Add a coverage gate in GitHub Actions such as pytest --cov --cov-fail-under=<threshold> or the equivalent for the stack. Store the threshold in constitution.md or SpecKit config so it is traceable to the validation plan.

Threshold 02

The /speckit.clarify loop needs a max round count

Set an explicit ceiling such as two clarification rounds. After that, unresolved items should escalate to a PO scoping decision rather than silently turning the release pipeline into informal discovery work.

Threshold 03

Release readiness needs a declared stop line

Before deployment, require code freeze confirmation, zero open P1 defects, completed traceability artifacts, and approved SDS or equivalent system documentation where applicable.

Practical rule: every threshold that matters to release should live in version-controlled automation or configuration, not only in team memory or meeting notes.

Use a phase-based release checklist so each gate has a named owner and a visible decision.

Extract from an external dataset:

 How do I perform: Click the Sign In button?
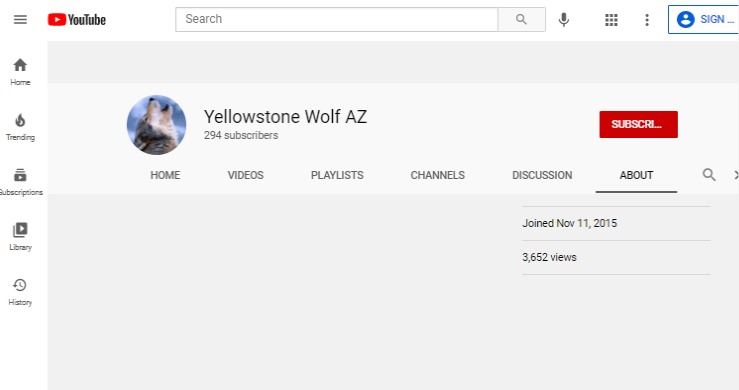click(x=704, y=19)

This format works well because it maps the release conversation to concrete checkpoints rather than a generic “ready to deploy” question.

Phase 0 · Figma GH Action

Design assets complete

  • All screens linked.
  • No assets-missing block.
  • Spec generation only starts after the design gate passes.
Phase 1 · BA / PO / QA

Requirements package approved

  • URS and FS exist on the drafts/ branch.
  • Helix requirements are in Approved state.
  • Required risk linkage is present before engineering proceeds.
Phase 2 · Validation Lead / QA

Validation readiness confirmed

  • Risk register is complete.
  • Validation plan is approved in Helix.
  • ADO state is explicitly set to Ready.
Phase 3 · Engineering / System Owner

Implementation release gate

  • All PRs are reviewed.
  • SDS is approved where required.
  • Unit test coverage meets the configured threshold.
  • Code freeze is confirmed.
Phase 4 · Independent Review / PO UAT

Verification evidence complete

  • All test cases are executed.
  • Trace matrix is complete in drafts/.
  • There are zero open P1 defects.
Phase 5 · Review Team

Deployment approval package complete

  • Agent 5 draft is QA-reviewed before sign-off.
  • Certificate is signed.
  • Part 11 narrative is approved.
  • DevOps deployment event is confirmed and recorded.

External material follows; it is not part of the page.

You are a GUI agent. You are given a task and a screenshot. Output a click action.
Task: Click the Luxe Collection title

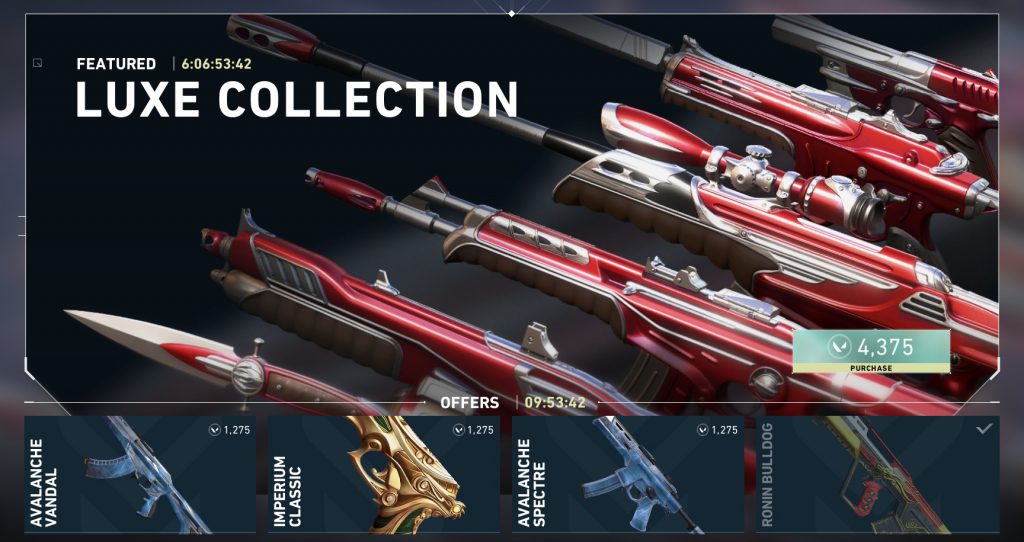pos(296,100)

Small implementation choices make the release package much easier to defend.

These are not headline architecture changes. They are the details that make evidence cleaner during internal review and external audit.

Tip 01

Store trigger metadata with every gate decision

Capture the source event, timestamp, actor or service principal, and linked work item IDs in the same record. This removes ambiguity about what actually caused a phase transition.

Tip 02

Version-control the gate logic

Coverage thresholds, Helix validation checks, and allowable state transitions should live in workflow code or checked-in config so the release standard is inspectable and reviewable over time.

Tip 03

Treat failures as evidence too

Do not only archive successful runs. Blocked releases, rejected narratives, and failed verification passes should all leave durable records that show how the process handled deviations.

Tip 04

Do not let narrative documents stand alone

The Part 11 package should reference actual system records such as Helix IDs, ADO IDs, PR links, test reports, and deployment events. Narrative without linked evidence is weak control documentation.

Section takeaway
Deployment readiness in a regulated pipeline is a state-verification problem. The strongest version of this workflow keeps human approvals, Helix records, test thresholds, traceability artifacts, and the deployment event aligned by automation rather than by memory.